Tareas requeridas:
(a) Según el texto sobre la plaza, ¿qué aspecto fundamental le falta a la definición de "Plaza Mayor"?
(b) Devuelve sin cambios el fragmento del texto sobre la plaza que va desde "Tal vez el concepto" hasta "al espacio urbano.".

Texto:
((
Tal vez el concepto que más se acerca a la esencia original de la plaza es el que la categoriza como “Plaza Mayor”. Este es el lugar fundamentalmente destinado al ser humano en colectividad, es el punto de referencia principal dentro de la ciudad o poblado y por consiguiente es el centro de actividades comerciales, políticas, religiosas y principalmente sociales de la comunidad. Siendo ésta una definición que recoge lo antes señalado, aún así carece de un aspecto que creemos fundamental: el que este “encuentro” se desarrolla en medio de la naturaleza. No es un encuentro meramente urbano, ni es un encuentro sólo social: es un encuentro en un espacio donde se cultiva el acercamiento a lo más básico de la naturaleza, esto es, el árbol, el césped, el arbusto. Es un reencuentro citadino con lo rural, es trasladar social y culturalmente el ancestro agrícola y campestre al espacio urbano.
))
Material proporcionado:
((
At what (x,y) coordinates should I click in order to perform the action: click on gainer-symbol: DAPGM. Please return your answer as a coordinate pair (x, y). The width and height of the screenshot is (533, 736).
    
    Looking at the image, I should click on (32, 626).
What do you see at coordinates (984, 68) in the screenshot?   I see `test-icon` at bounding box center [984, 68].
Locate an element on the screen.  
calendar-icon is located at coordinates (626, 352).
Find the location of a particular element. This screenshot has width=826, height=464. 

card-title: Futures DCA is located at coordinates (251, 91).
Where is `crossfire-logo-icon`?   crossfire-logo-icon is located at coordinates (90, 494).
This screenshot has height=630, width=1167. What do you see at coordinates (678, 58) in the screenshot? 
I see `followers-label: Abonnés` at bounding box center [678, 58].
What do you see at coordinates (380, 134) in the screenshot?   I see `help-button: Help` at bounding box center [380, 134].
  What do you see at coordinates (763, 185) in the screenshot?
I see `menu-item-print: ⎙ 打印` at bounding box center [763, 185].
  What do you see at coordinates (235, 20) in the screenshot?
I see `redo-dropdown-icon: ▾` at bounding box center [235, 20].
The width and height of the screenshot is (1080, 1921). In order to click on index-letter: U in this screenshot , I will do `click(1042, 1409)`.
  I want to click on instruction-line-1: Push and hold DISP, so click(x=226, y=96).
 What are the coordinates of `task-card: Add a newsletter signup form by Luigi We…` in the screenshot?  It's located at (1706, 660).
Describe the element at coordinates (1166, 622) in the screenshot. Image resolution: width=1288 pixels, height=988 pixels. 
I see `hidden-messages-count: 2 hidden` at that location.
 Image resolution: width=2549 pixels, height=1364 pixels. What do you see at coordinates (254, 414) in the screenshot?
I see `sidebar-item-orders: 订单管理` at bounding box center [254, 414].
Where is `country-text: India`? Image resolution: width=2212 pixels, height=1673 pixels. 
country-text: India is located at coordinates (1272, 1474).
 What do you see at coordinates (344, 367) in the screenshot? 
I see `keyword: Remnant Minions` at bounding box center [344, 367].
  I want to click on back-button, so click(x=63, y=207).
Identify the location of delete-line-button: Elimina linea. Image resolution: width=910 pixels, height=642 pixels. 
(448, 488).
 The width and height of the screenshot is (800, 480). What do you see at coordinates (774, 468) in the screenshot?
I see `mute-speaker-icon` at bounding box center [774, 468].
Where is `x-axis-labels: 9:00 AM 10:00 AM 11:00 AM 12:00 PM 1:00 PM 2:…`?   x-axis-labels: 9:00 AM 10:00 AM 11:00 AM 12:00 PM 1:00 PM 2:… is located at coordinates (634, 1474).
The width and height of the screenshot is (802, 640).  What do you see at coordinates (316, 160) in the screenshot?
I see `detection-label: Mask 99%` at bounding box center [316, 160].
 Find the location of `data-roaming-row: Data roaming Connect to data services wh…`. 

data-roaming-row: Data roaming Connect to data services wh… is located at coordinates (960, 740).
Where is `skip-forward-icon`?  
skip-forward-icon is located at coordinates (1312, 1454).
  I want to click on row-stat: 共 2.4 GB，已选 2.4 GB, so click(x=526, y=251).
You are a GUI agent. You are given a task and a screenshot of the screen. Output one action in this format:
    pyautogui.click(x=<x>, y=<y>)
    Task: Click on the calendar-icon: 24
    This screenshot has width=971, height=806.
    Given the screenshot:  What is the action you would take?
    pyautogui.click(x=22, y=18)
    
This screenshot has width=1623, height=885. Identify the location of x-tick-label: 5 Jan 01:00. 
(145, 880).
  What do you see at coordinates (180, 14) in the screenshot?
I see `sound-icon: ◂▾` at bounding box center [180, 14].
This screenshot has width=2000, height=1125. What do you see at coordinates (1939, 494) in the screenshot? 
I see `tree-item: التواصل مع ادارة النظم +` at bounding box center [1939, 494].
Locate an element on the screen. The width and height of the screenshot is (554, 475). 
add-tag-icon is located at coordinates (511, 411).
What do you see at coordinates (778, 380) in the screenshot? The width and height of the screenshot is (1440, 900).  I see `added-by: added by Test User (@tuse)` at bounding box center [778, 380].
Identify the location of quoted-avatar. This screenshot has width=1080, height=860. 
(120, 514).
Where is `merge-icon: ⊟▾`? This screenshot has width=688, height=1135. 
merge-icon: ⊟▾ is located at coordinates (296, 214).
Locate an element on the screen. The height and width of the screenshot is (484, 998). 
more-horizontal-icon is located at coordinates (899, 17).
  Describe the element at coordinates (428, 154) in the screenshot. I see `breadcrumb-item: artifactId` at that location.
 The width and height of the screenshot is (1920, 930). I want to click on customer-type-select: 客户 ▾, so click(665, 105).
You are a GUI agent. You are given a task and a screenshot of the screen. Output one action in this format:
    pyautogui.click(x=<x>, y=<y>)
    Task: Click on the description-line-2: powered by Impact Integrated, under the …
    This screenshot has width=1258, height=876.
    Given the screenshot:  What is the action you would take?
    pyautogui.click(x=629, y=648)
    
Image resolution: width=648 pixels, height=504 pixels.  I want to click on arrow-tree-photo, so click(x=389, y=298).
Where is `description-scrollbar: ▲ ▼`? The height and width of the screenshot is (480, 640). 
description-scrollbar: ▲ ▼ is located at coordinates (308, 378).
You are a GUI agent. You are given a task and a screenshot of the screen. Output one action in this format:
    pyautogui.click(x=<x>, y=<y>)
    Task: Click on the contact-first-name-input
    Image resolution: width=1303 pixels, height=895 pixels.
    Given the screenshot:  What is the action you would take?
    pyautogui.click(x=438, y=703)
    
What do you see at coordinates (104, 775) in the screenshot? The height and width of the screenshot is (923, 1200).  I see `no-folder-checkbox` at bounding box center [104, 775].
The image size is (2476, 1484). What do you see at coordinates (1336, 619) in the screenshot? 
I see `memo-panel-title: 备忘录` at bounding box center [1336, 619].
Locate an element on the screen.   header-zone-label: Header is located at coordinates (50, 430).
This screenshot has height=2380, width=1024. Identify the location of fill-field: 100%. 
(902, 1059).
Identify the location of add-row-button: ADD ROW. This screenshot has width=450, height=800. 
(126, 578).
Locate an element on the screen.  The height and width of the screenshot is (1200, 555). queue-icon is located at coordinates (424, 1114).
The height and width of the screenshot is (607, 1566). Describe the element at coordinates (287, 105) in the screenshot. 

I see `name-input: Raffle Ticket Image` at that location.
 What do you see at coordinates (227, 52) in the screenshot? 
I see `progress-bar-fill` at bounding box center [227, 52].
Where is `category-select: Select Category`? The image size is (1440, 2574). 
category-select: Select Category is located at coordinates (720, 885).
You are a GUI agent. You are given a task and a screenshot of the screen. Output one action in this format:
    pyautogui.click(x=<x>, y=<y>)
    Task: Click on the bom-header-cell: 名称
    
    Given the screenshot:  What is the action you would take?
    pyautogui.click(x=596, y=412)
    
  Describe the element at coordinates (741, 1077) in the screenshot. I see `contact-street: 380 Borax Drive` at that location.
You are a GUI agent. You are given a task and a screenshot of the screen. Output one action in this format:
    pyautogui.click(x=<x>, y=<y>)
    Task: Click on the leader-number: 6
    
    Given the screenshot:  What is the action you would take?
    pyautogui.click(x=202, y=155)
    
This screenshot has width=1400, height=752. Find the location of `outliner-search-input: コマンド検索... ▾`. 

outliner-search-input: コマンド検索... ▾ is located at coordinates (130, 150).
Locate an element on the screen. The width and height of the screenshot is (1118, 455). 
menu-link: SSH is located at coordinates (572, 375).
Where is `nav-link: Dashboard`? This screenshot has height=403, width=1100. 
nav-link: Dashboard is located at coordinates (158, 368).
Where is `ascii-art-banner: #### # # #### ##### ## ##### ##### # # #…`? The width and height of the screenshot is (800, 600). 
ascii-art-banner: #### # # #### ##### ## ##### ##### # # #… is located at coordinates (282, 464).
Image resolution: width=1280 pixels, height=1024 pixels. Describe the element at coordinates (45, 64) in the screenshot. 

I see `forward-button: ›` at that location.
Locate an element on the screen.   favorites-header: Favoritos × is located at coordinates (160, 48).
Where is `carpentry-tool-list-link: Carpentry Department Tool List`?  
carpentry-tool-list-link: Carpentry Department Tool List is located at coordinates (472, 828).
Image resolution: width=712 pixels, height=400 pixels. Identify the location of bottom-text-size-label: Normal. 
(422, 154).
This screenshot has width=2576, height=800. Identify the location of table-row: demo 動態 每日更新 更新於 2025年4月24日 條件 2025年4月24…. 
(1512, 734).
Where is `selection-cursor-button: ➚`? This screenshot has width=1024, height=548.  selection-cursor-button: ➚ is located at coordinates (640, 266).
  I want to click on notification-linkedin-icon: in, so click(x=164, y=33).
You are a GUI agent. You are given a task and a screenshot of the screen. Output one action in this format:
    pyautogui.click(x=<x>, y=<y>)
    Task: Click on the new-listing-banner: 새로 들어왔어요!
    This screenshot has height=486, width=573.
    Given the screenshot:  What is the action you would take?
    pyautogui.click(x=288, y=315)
))
Respuestas por tarea:
(a) Que el encuentro se desarrolla en medio de la naturaleza.

(b)
Tal vez el concepto que más se acerca a la esencia original de la plaza es el que la categoriza como “Plaza Mayor”. Este es el lugar fundamentalmente destinado al ser humano en colectividad, es el punto de referencia principal dentro de la ciudad o poblado y por consiguiente es el centro de actividades comerciales, políticas, religiosas y principalmente sociales de la comunidad. Siendo ésta una definición que recoge lo antes señalado, aún así carece de un aspecto que creemos fundamental: el que este “encuentro” se desarrolla en medio de la naturaleza. No es un encuentro meramente urbano, ni es un encuentro sólo social: es un encuentro en un espacio donde se cultiva el acercamiento a lo más básico de la naturaleza, esto es, el árbol, el césped, el arbusto. Es un reencuentro citadino con lo rural, es trasladar social y culturalmente el ancestro agrícola y campestre al espacio urbano.